Stored data entries:
★ ★ ★
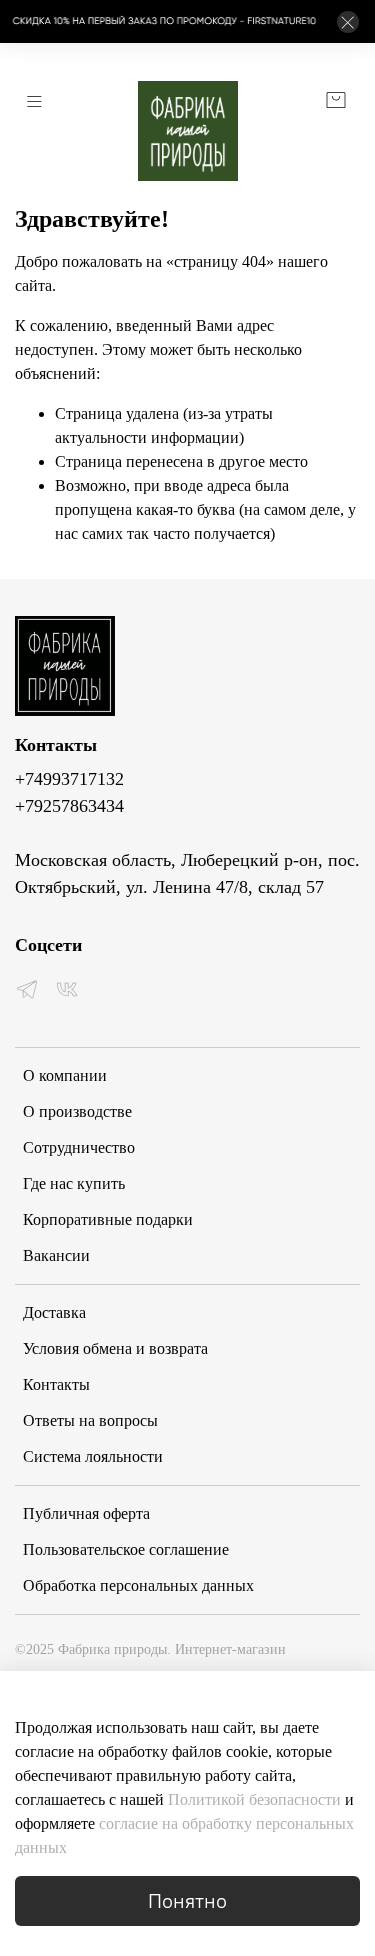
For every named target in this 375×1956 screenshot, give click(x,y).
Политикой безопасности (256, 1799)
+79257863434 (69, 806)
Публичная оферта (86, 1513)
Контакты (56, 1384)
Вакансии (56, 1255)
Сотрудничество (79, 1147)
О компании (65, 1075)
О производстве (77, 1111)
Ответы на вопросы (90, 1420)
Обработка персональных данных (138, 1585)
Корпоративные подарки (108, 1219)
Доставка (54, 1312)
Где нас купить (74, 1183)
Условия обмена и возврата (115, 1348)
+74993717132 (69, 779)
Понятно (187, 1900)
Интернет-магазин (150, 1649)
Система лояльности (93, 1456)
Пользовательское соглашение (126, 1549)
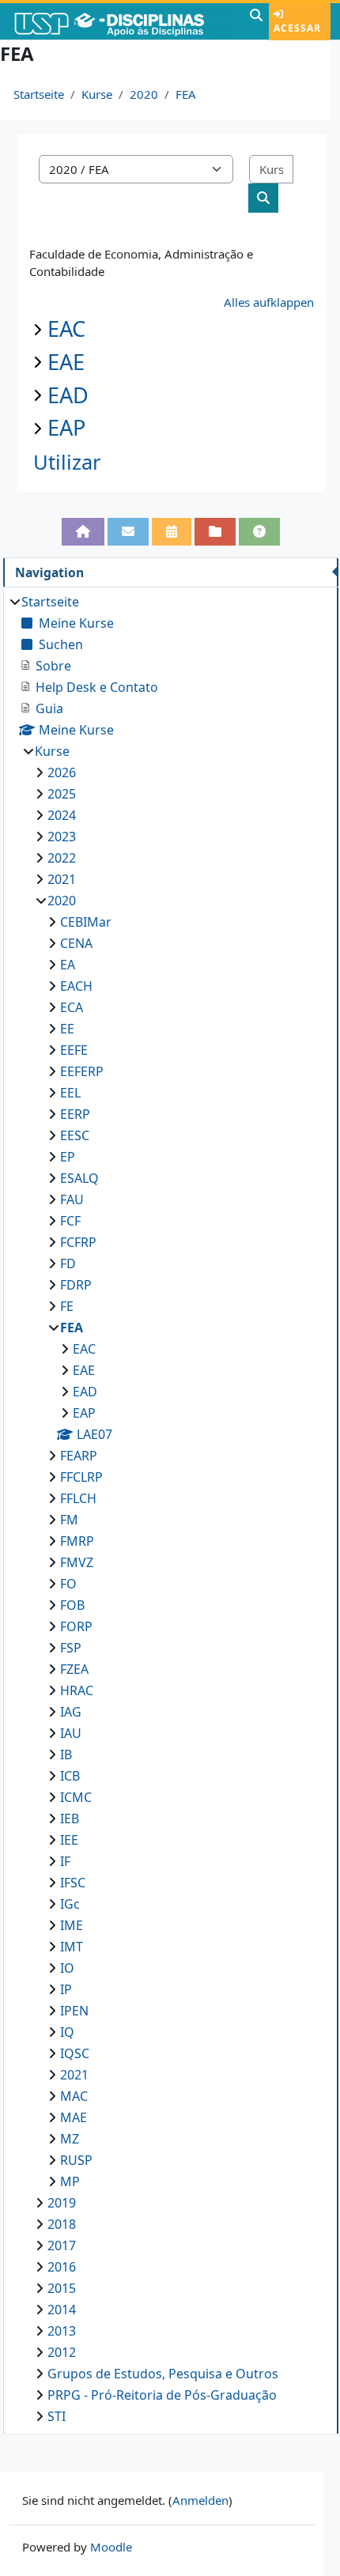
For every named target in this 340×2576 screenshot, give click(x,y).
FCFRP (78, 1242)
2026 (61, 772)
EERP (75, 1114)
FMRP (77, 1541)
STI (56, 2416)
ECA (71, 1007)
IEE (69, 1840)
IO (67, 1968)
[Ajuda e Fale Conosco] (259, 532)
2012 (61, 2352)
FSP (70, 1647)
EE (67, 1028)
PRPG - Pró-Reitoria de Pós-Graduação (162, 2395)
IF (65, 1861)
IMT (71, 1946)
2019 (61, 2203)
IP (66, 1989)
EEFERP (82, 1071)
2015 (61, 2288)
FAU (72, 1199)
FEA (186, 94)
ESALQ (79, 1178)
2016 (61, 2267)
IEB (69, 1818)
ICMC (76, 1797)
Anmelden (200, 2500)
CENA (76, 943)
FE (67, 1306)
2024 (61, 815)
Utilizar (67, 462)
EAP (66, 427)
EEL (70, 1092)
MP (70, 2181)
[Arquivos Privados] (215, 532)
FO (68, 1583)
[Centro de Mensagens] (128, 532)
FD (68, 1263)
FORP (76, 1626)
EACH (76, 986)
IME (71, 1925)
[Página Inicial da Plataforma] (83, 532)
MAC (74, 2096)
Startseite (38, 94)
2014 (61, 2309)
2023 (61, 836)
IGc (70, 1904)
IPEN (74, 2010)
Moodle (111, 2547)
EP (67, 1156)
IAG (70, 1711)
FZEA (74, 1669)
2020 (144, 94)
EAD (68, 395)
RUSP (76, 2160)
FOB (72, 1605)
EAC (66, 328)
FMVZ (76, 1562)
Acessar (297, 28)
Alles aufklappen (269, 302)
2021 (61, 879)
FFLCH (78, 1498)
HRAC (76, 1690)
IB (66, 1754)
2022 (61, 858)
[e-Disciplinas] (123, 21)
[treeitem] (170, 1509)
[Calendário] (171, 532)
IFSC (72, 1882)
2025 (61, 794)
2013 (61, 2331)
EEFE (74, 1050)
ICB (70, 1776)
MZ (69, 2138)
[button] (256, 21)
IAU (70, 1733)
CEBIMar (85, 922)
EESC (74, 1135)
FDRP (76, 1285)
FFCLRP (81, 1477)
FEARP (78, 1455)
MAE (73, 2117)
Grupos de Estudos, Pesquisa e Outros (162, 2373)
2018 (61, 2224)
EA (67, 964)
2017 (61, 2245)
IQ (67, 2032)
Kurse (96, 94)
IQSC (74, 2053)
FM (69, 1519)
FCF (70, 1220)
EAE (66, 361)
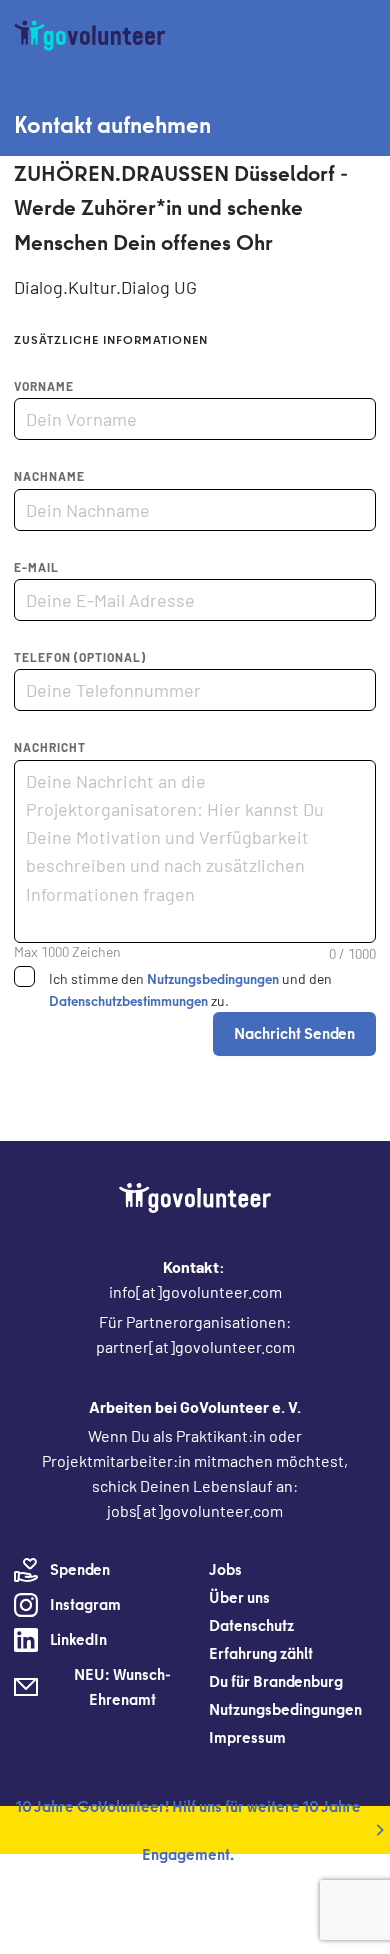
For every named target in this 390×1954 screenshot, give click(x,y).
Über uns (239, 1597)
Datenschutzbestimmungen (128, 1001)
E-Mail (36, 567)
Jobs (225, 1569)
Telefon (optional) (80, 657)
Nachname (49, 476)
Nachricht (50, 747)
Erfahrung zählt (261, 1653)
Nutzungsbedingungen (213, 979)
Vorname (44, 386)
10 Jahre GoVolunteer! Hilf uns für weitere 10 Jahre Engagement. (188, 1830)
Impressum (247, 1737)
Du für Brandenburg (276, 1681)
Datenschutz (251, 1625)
★ ★ ★
# [Work instructions]
All lines above from the one containing "FAU (72, 1199)" to the one containing "[Centro de Mensagens] (128, 532)" must be repeated exactly, both lines included, and no others.

# [Reply to the exercise]
FAU (72, 1199)
FEA (186, 94)
ESALQ (79, 1178)
2016 (61, 2267)
IEB (69, 1818)
ICMC (76, 1797)
Anmelden (200, 2500)
CENA (76, 943)
FE (67, 1306)
2024 (61, 815)
Utilizar (67, 462)
EAP (66, 427)
EEL (70, 1092)
MP (70, 2181)
[Arquivos Privados] (215, 532)
FO (68, 1583)
[Centro de Mensagens] (128, 532)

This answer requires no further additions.